Então porque a substituição do glutaraldeído tem sido uma preocupação e encontra dificuldades na sua implementação? Pode-se supor que os profissionais de saúde estão acomodados com este princípio ativo e não apresentam disposição para modificar as suas práticas. Mas evidentemente, esta não é a única justificativa. Primeiramente, muitos dos novos produtos apresentam um custo significativo quando comparados ao método em uso. Além disto, alguns fabricantes de equipamentos endoscópicos não emitem laudo de garantia quando outro germicida que não o glutaraldeído é utilizado. Neste caso, a insegurança do profissional de saúde quanto a potenciais danos é natural, pois ele não se sente amparado para efetivar mudanças. Outro impedimento relevante é o tempo de ação recomendado. Embora muitos dos novos germicidas tenham laudos comprovando sua eficácia em tempos que vão de 10 a 20 minutos, a legislação sanitária vigente (Portaria 15, 1988) determina que o tempo de ação para desinfecção de artigos semicríticos deve ser obrigatoriamente de 30 minutos. Este anacronismo da Portaria 15 produz uma série de efeitos colaterais, impondo não somente um tempo de processo desnecessário como também aumentando os danos potenciais aos artigos processados.
Entretanto, não há dúvida de que a história do glutaraldeído é a crônica de uma morte anunciada. Outros germicidas, eficazes, seguros e pouco tóxicos encontram-se no cenário e é apenas questão de tempo para sua implementação e disseminação de uso.
Para seguir com mais segurança nesta transição, é preciso desenvolver um espírito de equipe na tomada de decisões, na qual o enfermeiro é o agente catalisador do processo e deverá demandar a participação dos profissionais médicos e engenheiros biomédicos para juntos estudarem as opções para cada serviço.

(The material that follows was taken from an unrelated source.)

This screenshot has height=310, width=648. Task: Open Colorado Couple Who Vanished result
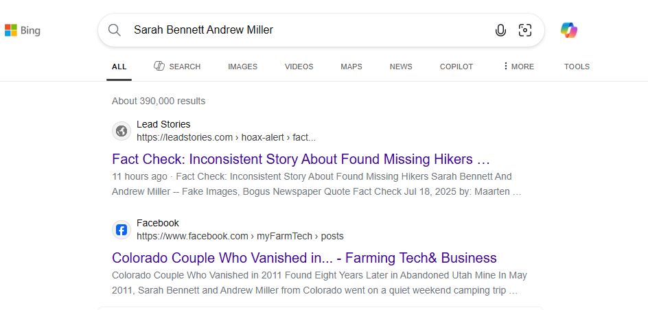(x=304, y=258)
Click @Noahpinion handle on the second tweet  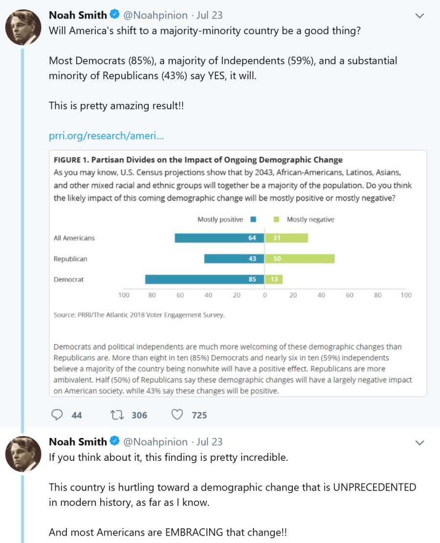155,442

Assim, cabe ao enfermeiro realizar uma pesquisa detalhada das opções no mercado, identificando as compatibilidades entre os germicidas apresentados e o equipamento a ser processado. Neste momento, obter as informações escritas dos fabricantes é fundamental para garantir a confiabilidade das informações prestadas. Deve também identificar fatores de custo e operacionais associados as possíveis mudanças de processo. A busca de informações na literatura é essencial. Deste modo, a equipe terá subsídios suficientes para a tomada de decisões com segurança.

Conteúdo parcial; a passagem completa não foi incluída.